Your task: Reproduce verbatim the lines from the one containing "will tap(8, 70)." through the one containing "tap(1225, 517)", both included.

Records from a data collection:
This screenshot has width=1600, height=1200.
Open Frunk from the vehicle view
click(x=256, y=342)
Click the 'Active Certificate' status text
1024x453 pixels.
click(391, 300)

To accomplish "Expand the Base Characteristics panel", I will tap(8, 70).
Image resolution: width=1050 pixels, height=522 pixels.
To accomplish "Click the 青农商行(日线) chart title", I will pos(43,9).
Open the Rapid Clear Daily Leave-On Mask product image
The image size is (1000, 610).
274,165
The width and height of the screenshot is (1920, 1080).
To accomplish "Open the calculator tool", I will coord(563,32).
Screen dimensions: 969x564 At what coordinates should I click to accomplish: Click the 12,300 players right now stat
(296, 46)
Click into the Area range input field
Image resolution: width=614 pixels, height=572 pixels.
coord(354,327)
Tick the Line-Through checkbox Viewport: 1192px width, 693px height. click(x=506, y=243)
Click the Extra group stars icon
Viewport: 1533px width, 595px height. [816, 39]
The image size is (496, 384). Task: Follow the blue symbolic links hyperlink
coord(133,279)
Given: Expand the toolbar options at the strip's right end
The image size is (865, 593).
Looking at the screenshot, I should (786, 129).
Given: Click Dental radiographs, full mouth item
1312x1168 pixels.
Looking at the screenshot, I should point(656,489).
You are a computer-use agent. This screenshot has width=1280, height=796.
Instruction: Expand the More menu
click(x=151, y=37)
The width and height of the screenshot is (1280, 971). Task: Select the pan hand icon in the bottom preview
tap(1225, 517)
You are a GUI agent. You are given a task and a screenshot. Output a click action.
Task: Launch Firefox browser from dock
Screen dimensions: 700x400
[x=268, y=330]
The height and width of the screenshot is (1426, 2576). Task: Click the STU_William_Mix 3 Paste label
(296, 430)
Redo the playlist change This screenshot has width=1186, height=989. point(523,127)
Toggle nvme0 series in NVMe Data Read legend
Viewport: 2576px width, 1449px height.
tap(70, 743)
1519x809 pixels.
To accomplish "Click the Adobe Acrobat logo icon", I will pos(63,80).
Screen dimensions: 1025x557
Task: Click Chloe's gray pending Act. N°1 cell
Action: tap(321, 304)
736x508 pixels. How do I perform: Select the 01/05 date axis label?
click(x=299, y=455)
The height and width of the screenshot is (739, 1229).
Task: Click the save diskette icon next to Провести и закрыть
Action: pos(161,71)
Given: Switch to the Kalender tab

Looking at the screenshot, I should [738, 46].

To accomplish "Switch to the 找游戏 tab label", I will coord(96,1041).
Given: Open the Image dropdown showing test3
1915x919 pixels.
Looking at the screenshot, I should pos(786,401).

Finished exercise:
To accomplish "Expand the Base Characteristics panel", I will tap(8, 70).
Image resolution: width=1050 pixels, height=522 pixels.
To accomplish "Click the 青农商行(日线) chart title", I will pos(43,9).
Open the Rapid Clear Daily Leave-On Mask product image
The image size is (1000, 610).
274,165
The width and height of the screenshot is (1920, 1080).
To accomplish "Open the calculator tool", I will coord(563,32).
Screen dimensions: 969x564 At what coordinates should I click to accomplish: Click the 12,300 players right now stat
(296, 46)
Click into the Area range input field
Image resolution: width=614 pixels, height=572 pixels.
coord(354,327)
Tick the Line-Through checkbox Viewport: 1192px width, 693px height. click(x=506, y=243)
Click the Extra group stars icon
Viewport: 1533px width, 595px height. [816, 39]
The image size is (496, 384). Task: Follow the blue symbolic links hyperlink
coord(133,279)
Given: Expand the toolbar options at the strip's right end
The image size is (865, 593).
Looking at the screenshot, I should (786, 129).
Given: Click Dental radiographs, full mouth item
1312x1168 pixels.
Looking at the screenshot, I should point(656,489).
You are a computer-use agent. This screenshot has width=1280, height=796.
Instruction: Expand the More menu
click(x=151, y=37)
The width and height of the screenshot is (1280, 971). Task: Select the pan hand icon in the bottom preview
tap(1225, 517)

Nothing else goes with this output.